Last summer was the second summer I lived here, and the pear tree went nuts. Branches were on the ground, so weighed down with pears were they. “Oh, you gotta trim your pear tree every year,” the internet told me, but not till it was too late. I mean, it was berserk. Branches got all twisted and broke. It was unpearable.
“Why do I come back day after day for 14 years? Things like ‘unpearable,’ that’s why.”
“Trim your pear tree in the winter, and consider comedy school,” said the internet. So in DECEMBER, I started looking for tree-trimming companies.
“That will be $500,” said the first company. Lily trying to quit.
“That will be $275,” said the second company, and I said OK. They couldn’t come for weeks, though.
“I can do it for $150,” said company three, not three’s company, and he actually physically arrived at my home, which was better than the other two.
“You’re hired,” I said.
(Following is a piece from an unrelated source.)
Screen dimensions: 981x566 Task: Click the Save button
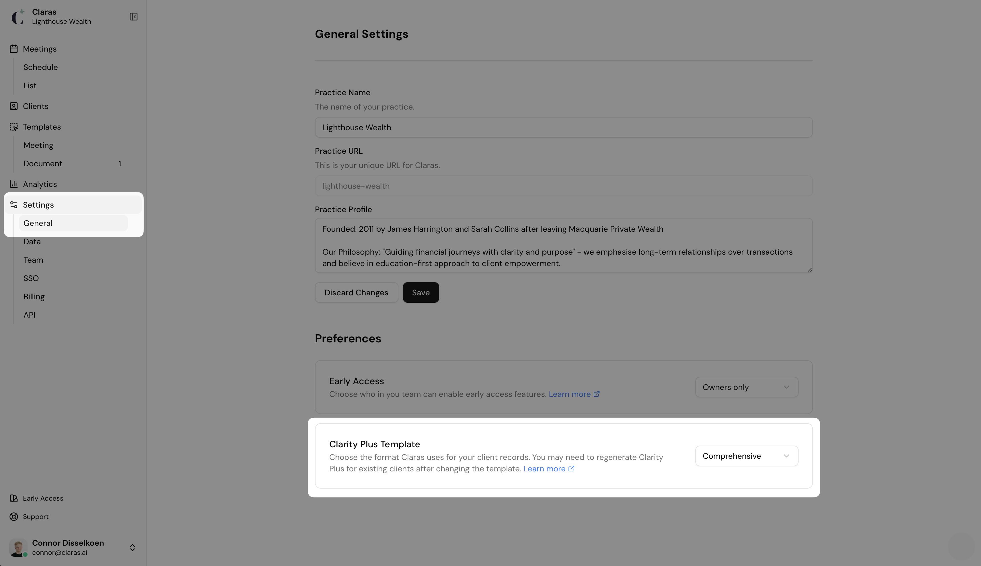(x=420, y=293)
And then waited.
And waited.
And waited.
I made sure to only call every 10 days or so. “Yes, ma’am, you’re on my list, it’s just …” and every time there was a reason. We’d had ice storms so he was overbooked. Or it had rained and then he was behind. They all seemed fairly legit, but you’re really supposed to cut your pear tree in my zone in January/February, which is why I booked this in December.
I don’t know if you’ve noticed but time has marched on, and it’s March, and the tree looks like it’s fixing to bud. I checked my phone, and I’d last called him February 16, and he had assured me I was on his list for not that week but the week following.
I added it up. That had been 12 days before., meaning once again the week he’d said he’d be there was once again the week he wasn’t there.
Do you ever just go along just fine and then the injustice of the world just gets to you? I was SO TIRED of men disappointing me. So tired of it. Ned, who was nice enough to put up my Ring camera for me this weekend, said HE couldn’t trim the tree because “it’s muddy.”
I thought about the day that second place called and said, “We can come today” and I said, “Oh, no thank you. ANOTHER place is coming for $125 less.” Boy, I showed THEM.
So here’s what I did. I gathered up my clipper and my saw thing and my ladder and I called that company, company three.
“Yes. I just want you to know I’m 55 and have bad knees and I’m going to climb a ladder and cut the damn pear tree myself. I called you multiple times and you always said ‘next week’ but next week never came. I have several large, mature trees I would have used you for when the time came, so you should’ve considered that before you blew me off.”
Then I hung up victoriously and immediately felt bad.
But I pulled on my damn wellies and got my damn clippers and —
I just got bad news on the phone. I’ll talk to you tomorrow.